Auparavant, c’était l’acoupa MacDonald, dans le Golfe de Californie, qui était ciblé, mais il a été surpêché et la convention des Nations unies sur l’environnement l’a inscrit sur la liste de Washington des espèces qui ne peuvent plus être pêchées ni commercialisées. « Du coup, il y a un report vers l’autre espèce qui a une vessie natatoire similaire, l’acoupa rouge de Guyane », précise Damien Ripert, chef d’état-major de la lutte contre l’orpaillage et la pêche illicites en Guyane. C’est une « ruée », confirme Nicolas Abchée, armateur guyanais, « mais il faut que le marché profite aux Guyanais » et non à la concurrence étrangère, dit-il. « Les Américains considèrent le trafic de vessie natatoire au même titre que le trafic de drogue, il faut qu’on y fasse attention en Guyane », insiste-t-il, car « ça nous porte préjudices ». « Il ne faudrait pas couper la tête de la poule aux œufs d’or », abonde Michel Nalovic, ingénieur halieutique au Comité des pêches de Guyane, qui juge la situation de l’acoupa rouge « alarmante », avec une « baisse de 27% des débarquements ».

Une volonté de légaliser cette pêche

Pour l’instant, la vente de vessies natatoires n’est pas déclarée. « Avant, les pêcheurs considéraient la vessie comme de la ‘godaille’, c’est-à-dire la partie de pêche qu’ils gardent pour eux et qui ne va pas être commercialisée », explique M. Morin. « Mais désormais, entre 70 et 80% de la rémunération nette du pêcheur guyanais provient de la vessie natatoire », explique-t-il. Des sommes qui ne figurent pas dans les chiffres d’affaire des pêcheurs. « Notre volonté c’est de faire de la vessie une force économique pour la Guyane. Puisque les gens gagnent de l’argent avec ça, autant qu’ils le fassent légalement » pour pouvoir « renouveler leur flotte, moderniser les outils de travail, améliorer leurs conditions de travail », dit-il.
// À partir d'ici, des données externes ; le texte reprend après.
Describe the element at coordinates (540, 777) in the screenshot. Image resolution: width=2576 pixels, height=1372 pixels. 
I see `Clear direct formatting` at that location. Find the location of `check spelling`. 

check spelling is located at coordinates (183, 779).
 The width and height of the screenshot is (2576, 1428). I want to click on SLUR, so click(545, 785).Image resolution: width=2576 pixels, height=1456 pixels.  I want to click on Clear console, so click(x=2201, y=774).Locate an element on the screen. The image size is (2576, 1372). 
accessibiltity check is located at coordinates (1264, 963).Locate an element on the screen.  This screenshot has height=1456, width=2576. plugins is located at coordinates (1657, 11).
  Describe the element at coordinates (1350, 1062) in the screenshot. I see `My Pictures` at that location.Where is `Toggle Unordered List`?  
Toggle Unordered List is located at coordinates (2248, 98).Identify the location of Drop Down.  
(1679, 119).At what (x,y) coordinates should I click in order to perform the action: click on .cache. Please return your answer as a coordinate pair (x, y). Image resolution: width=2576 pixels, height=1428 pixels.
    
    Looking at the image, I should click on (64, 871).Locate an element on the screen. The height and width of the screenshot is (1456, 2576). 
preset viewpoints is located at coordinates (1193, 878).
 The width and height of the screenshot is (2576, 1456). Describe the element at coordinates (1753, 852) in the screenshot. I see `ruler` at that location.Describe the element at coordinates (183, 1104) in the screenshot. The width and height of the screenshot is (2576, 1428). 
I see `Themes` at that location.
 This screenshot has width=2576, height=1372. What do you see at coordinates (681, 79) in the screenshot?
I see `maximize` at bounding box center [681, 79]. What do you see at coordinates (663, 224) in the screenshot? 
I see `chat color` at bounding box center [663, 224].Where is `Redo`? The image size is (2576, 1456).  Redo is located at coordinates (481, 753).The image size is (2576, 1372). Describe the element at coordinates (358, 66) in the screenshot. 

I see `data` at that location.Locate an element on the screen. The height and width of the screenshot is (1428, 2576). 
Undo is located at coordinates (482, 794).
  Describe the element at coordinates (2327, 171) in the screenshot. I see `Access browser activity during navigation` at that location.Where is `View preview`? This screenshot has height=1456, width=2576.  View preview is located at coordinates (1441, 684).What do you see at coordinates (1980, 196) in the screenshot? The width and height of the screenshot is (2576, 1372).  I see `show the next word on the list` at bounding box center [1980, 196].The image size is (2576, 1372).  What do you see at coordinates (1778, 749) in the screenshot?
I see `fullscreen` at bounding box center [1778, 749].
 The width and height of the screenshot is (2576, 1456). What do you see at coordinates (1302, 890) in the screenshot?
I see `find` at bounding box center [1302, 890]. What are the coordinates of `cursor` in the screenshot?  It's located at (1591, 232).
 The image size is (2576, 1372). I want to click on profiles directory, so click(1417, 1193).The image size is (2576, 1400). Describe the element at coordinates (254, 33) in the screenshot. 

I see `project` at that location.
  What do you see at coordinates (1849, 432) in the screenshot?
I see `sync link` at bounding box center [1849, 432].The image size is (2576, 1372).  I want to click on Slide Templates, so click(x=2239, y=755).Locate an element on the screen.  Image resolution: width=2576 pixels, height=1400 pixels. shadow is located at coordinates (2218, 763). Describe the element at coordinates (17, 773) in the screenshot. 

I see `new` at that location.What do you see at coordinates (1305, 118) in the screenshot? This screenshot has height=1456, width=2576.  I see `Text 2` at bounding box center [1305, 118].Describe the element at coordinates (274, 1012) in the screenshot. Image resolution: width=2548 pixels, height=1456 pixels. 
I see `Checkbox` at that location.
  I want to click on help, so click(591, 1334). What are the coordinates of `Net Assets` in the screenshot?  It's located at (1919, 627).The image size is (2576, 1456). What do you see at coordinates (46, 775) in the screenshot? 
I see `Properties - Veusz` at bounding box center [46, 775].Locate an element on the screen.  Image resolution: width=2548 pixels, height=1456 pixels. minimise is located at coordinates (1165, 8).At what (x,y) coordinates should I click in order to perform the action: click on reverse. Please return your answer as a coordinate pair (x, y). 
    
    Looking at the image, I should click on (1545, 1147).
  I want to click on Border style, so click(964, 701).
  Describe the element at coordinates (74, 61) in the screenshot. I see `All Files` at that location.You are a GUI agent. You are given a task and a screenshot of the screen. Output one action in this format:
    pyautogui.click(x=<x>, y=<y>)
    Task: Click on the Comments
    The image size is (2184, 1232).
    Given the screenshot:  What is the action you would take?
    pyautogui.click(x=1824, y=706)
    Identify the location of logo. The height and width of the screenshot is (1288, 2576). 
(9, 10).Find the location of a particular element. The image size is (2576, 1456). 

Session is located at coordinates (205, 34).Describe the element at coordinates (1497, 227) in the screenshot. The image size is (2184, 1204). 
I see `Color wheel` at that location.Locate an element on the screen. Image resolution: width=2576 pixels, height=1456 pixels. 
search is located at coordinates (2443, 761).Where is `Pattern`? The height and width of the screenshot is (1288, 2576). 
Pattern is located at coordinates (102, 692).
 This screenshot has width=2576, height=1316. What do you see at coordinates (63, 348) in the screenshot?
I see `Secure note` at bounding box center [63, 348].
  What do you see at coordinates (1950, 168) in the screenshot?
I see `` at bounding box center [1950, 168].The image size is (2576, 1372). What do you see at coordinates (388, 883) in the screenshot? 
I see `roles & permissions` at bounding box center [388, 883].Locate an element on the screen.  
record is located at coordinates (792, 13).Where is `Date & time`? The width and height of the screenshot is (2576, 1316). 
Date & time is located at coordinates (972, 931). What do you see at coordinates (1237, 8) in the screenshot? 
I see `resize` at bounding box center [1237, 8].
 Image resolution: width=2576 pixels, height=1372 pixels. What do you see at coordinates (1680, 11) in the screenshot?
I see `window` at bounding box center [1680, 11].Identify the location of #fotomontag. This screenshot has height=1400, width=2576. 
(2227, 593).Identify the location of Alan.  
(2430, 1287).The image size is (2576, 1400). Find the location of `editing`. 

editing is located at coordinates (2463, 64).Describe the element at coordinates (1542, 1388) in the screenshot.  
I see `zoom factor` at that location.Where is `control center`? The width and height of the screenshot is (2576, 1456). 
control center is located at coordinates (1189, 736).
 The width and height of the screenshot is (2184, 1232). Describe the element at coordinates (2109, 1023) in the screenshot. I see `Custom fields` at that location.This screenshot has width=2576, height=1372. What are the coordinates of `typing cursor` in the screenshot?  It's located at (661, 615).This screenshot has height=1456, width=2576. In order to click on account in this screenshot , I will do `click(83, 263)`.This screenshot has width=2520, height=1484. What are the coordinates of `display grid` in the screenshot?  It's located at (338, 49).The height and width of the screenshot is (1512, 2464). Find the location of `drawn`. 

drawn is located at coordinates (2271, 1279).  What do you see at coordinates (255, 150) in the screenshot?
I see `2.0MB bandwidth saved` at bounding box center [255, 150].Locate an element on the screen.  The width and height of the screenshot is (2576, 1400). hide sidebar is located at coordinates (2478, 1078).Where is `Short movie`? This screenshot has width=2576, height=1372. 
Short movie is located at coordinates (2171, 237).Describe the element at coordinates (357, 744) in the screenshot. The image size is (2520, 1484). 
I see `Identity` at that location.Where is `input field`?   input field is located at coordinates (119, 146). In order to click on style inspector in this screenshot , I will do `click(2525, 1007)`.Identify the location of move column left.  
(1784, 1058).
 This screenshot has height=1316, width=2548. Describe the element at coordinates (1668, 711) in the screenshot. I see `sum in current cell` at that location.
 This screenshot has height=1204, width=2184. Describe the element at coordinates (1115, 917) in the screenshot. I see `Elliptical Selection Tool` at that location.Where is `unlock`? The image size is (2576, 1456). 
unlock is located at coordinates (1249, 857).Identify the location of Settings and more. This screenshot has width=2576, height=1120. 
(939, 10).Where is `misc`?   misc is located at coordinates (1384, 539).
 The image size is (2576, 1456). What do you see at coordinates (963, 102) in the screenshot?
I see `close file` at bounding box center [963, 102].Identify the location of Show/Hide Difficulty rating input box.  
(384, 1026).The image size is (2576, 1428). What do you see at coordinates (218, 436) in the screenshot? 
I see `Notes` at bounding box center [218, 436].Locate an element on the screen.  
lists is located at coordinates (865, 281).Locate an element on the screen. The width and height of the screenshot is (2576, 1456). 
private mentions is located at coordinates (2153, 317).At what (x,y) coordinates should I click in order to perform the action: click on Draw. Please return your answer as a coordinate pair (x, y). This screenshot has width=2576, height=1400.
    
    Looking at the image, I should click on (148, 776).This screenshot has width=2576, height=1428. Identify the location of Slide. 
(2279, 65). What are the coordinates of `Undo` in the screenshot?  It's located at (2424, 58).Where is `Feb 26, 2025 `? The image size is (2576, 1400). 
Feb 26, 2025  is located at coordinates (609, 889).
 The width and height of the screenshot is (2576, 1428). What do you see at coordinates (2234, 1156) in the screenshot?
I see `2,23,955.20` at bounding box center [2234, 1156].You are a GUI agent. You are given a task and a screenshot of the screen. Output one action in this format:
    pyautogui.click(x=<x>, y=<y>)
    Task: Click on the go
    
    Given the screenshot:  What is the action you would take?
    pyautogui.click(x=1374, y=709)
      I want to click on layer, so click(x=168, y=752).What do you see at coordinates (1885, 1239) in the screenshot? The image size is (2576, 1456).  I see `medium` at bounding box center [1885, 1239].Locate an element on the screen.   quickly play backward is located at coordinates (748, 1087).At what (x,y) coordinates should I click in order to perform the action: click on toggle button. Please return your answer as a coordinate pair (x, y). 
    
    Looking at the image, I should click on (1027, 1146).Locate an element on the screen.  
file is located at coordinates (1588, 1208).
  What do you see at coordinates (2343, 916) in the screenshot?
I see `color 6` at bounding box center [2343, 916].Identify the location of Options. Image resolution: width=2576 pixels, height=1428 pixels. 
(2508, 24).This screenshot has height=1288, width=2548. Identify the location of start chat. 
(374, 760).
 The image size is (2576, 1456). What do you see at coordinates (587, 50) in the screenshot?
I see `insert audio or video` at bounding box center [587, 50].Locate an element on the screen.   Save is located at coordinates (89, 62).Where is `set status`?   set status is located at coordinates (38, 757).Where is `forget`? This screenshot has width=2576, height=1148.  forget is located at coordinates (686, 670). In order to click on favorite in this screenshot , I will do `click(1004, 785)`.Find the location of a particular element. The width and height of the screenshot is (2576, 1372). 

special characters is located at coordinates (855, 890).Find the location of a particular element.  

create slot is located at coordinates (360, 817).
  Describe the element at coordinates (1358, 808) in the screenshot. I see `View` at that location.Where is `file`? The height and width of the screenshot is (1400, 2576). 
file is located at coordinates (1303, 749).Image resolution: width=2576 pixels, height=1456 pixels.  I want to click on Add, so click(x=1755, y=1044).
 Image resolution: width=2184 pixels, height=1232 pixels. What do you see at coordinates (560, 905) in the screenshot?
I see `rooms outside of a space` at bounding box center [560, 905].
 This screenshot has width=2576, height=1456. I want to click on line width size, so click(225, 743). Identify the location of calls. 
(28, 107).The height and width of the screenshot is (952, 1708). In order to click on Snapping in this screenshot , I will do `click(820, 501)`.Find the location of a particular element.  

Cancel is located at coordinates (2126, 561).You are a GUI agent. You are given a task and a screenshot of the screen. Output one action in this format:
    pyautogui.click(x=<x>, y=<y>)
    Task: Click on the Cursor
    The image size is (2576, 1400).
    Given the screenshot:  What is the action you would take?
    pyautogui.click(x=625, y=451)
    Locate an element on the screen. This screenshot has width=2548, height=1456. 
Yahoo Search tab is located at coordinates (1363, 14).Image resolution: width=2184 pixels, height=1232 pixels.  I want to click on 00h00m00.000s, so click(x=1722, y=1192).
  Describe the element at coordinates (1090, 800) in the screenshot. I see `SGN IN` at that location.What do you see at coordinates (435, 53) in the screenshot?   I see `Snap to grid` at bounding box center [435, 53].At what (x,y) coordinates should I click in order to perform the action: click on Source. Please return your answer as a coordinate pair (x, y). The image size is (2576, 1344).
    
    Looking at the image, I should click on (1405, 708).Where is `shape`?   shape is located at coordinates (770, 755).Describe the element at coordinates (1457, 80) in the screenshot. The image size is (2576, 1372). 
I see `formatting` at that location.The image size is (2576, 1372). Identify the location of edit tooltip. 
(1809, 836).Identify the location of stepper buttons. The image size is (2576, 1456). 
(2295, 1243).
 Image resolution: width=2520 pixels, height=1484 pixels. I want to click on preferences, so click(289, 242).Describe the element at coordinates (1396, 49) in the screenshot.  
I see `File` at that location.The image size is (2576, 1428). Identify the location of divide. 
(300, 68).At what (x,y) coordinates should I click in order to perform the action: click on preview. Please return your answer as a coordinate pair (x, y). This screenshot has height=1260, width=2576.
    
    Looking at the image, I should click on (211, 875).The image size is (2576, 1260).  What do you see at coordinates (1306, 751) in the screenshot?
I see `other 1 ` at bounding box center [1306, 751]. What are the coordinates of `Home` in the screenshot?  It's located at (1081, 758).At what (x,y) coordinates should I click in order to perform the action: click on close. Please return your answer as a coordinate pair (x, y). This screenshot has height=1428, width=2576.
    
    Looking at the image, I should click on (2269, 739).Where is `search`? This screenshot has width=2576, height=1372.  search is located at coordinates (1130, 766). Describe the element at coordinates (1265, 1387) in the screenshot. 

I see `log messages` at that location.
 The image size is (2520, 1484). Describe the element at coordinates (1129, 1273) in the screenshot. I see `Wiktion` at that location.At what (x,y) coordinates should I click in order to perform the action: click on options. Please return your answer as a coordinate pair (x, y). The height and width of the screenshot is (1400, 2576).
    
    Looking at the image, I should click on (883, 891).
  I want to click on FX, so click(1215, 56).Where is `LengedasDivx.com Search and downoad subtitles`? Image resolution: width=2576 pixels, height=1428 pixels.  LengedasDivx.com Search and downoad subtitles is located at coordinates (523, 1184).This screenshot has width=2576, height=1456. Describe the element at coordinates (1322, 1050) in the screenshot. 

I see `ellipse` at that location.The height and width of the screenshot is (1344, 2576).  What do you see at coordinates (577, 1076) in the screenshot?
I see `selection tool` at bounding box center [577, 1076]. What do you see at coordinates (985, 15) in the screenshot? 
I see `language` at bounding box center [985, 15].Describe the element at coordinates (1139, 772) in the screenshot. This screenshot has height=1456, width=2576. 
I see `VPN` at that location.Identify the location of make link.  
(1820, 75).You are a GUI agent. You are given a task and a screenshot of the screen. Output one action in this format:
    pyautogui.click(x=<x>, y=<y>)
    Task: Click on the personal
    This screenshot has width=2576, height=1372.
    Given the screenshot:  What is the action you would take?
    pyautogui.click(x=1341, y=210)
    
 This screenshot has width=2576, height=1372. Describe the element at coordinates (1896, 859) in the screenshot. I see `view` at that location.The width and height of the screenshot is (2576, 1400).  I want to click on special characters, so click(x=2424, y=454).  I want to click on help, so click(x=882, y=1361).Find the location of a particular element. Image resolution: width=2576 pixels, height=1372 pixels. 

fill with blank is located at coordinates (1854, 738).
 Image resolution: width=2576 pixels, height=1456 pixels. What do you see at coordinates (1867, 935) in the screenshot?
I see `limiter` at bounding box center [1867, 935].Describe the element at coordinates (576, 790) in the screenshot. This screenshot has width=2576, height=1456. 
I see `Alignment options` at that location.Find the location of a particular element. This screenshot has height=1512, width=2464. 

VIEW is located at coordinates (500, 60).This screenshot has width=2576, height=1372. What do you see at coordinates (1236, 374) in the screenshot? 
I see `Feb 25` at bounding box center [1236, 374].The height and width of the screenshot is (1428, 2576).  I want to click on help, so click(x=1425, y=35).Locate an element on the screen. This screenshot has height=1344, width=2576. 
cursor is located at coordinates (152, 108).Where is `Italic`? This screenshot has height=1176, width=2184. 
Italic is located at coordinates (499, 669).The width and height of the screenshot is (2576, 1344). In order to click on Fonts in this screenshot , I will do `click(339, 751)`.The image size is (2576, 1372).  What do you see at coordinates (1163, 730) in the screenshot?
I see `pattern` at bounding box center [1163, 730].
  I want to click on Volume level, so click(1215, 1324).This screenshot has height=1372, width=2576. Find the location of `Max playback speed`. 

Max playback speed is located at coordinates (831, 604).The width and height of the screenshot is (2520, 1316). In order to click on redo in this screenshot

Les pratiques de pêche sont aussi décriées. « On a des flottilles étrangères qui rejettent les poissons, moins rentables, et garde uniquement les vessies », explique M. Nalovic. « C’est un peu le même problème qu’avec des ailerons de requins à une époque dans certains océans du globe », confirme Bruno Morin. Selon lui, « on va vraiment vers un risque d’effondrement de la ressource et un classement en convention de Washington« , avec « tout l’impact économique et social que ça pourra avoir » pour les pêcheurs guyanais.